Deploying from a developer machine inverts this. Credentials live on individual machines, encrypted at rest, never shared across a networked build service. Compromise one machine and you compromise one deployment path, not the entire organization's. There's no single credential store that unlocks everything. No shared runner image that, once poisoned, infects every team simultaneously.
This isn't a claim that local deployment is inherently more secure. It's a claim that the 2026 threat landscape punishes centralized trust. Distributed credential management reduces blast radius, and blast radius is the security metric that matters most when your adversaries have learned to aim at the center.
The Practical Model
None of this requires exotic tooling.
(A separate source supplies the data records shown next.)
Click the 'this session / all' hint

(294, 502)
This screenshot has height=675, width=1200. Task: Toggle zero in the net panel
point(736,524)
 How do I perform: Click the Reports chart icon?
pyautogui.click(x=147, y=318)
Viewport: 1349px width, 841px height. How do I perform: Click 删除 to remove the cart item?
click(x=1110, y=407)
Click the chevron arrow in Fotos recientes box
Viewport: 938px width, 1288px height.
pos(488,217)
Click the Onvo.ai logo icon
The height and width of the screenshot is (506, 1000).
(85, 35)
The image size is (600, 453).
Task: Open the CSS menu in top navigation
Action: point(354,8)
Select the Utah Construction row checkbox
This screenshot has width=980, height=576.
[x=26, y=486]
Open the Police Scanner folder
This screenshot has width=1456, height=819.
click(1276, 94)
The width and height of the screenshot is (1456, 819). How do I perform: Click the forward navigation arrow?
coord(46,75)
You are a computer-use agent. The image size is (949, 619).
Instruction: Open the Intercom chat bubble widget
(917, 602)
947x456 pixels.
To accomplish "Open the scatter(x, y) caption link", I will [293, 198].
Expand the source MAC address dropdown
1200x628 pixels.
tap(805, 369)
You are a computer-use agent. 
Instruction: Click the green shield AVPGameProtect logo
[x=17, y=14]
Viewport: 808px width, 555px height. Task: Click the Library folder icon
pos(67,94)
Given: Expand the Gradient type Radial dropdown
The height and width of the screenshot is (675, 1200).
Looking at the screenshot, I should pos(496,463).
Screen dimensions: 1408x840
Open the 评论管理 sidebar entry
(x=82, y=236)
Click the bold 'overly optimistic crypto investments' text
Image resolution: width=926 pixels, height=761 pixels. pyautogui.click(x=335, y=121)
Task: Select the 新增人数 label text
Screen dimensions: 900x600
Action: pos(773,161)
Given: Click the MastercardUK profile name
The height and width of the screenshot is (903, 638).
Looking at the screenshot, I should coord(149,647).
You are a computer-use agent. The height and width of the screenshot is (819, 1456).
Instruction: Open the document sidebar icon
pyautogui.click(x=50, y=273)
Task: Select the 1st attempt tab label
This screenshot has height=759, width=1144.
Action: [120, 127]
The pattern is straightforward:
- Containerize your application. If you haven't already, this is table stakes regardless of deployment strategy.
- Write a deploy script. Kamal, a shell script wrapping Docker commands over SSH, or any tool that pushes a built image to your target hosts.
- Run your quality gates locally. Linting, tests, security scans. Your machine is powerful enough. DHH's team runs 5,000 test cases on a developer workstation in under three minutes.
- Deploy when ready. Not when the pipeline decides. When you decide.
The agentic workflow integrates naturally: the agent runs the tests, confirms the build, and the deploy command is one more tool invocation in the same session.
The Bridge, Not the Destination
CI/CD pipelines served us well for a decade. They solved real coordination and quality problems. But the assumptions that justified them are eroding: that developer machines couldn't run full test suites, that environmental consistency required a dedicated build server, that centralized control was the only path to security. And the thing we never anticipated — that automated deployment would become the delivery mechanism for supply chain attacks — has made the strongest argument for pulling the deploy trigger back to where a human can see what's in the chamber.
Modern hardware is powerful enough. Containers are consistent enough. The agentic development model benefits from deployment being local and immediate. And controlled release, far from being a regression, may be the most responsible architectural choice available when your pipeline infrastructure is simultaneously a single point of failure, a high-value attack target, and an automated delivery system for whatever an adversary manages to slip into the build.
The centralized pipeline was the right bridge for its era. We're on the other side now.